▶ _To do_:
Which lines of the records below contain the word "editor"? Copy each of them out.

Dataset excerpts
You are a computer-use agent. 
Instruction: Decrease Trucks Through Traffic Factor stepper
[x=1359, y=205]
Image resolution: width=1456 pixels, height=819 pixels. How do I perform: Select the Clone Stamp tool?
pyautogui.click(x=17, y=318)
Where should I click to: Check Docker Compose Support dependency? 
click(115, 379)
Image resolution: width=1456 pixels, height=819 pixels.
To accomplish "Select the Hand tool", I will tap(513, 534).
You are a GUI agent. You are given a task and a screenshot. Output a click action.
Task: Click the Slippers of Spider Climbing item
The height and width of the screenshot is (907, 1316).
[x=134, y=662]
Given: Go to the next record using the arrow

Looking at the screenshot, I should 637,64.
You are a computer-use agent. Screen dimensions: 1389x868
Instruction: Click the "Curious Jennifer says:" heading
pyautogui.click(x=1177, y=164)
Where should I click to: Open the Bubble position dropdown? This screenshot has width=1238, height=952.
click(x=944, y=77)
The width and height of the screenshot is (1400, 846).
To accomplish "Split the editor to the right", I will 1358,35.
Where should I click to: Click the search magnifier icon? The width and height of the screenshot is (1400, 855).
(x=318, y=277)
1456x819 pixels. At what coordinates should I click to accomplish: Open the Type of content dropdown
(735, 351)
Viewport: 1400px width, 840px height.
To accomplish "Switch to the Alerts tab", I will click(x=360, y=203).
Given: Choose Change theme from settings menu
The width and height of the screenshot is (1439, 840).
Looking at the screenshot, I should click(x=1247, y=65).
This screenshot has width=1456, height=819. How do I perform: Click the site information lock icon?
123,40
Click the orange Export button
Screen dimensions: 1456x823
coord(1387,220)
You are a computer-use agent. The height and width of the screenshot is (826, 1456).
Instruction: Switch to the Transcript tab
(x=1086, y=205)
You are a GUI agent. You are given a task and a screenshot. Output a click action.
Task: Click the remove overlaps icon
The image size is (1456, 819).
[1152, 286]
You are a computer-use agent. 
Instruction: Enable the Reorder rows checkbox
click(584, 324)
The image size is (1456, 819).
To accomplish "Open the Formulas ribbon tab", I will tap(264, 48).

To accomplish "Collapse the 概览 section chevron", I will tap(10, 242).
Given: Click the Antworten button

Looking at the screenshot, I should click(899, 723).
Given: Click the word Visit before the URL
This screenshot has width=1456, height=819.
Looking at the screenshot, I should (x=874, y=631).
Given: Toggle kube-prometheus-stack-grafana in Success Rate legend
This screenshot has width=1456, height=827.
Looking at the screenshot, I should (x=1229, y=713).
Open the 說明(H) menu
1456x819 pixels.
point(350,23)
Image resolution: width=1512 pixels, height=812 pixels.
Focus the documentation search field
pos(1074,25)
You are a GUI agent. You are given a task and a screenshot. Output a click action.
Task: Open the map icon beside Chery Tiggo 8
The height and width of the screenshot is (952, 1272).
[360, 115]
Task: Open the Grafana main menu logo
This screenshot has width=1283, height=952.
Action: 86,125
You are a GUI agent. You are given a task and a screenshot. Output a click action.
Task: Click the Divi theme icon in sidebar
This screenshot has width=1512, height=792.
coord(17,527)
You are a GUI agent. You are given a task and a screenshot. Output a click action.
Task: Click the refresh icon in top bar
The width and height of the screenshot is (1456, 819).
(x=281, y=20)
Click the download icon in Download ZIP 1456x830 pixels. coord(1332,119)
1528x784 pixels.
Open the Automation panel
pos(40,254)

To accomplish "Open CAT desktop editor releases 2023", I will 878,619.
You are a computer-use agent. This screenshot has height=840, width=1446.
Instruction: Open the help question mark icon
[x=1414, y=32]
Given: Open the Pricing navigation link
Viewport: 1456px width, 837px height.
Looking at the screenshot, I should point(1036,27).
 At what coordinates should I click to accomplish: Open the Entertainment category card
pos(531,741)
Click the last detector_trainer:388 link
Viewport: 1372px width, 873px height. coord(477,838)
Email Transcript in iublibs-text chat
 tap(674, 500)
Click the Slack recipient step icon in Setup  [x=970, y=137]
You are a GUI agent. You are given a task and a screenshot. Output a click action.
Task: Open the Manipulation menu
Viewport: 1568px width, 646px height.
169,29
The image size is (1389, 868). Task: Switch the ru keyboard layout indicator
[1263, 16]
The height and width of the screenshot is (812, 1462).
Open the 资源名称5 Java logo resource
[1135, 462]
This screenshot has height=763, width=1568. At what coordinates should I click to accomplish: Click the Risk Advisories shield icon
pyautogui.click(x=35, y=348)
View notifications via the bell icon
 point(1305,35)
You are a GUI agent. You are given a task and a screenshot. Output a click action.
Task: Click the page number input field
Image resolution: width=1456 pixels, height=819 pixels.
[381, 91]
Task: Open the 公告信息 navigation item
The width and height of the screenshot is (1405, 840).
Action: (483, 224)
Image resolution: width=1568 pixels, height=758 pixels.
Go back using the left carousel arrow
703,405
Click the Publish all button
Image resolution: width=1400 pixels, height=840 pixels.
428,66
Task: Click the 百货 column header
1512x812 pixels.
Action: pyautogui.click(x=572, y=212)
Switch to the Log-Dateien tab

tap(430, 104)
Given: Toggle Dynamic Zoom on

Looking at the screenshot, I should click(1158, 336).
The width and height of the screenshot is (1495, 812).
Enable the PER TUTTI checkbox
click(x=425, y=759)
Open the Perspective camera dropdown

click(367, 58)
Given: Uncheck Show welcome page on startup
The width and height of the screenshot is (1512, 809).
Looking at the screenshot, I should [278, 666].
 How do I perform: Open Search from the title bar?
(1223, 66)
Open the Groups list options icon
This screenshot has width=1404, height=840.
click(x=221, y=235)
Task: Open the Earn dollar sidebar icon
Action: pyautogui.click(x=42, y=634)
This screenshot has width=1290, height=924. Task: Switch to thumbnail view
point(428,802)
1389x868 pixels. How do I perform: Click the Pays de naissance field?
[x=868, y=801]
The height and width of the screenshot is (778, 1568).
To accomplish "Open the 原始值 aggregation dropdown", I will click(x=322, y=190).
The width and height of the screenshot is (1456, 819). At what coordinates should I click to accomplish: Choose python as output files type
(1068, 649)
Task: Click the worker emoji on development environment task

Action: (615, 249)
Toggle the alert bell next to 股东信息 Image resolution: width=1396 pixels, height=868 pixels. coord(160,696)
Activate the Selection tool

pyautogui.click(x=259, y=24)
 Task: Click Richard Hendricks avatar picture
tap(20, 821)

▶ _Response for this exercise_:
To accomplish "Split the editor to the right", I will 1358,35.
To accomplish "Open CAT desktop editor releases 2023", I will 878,619.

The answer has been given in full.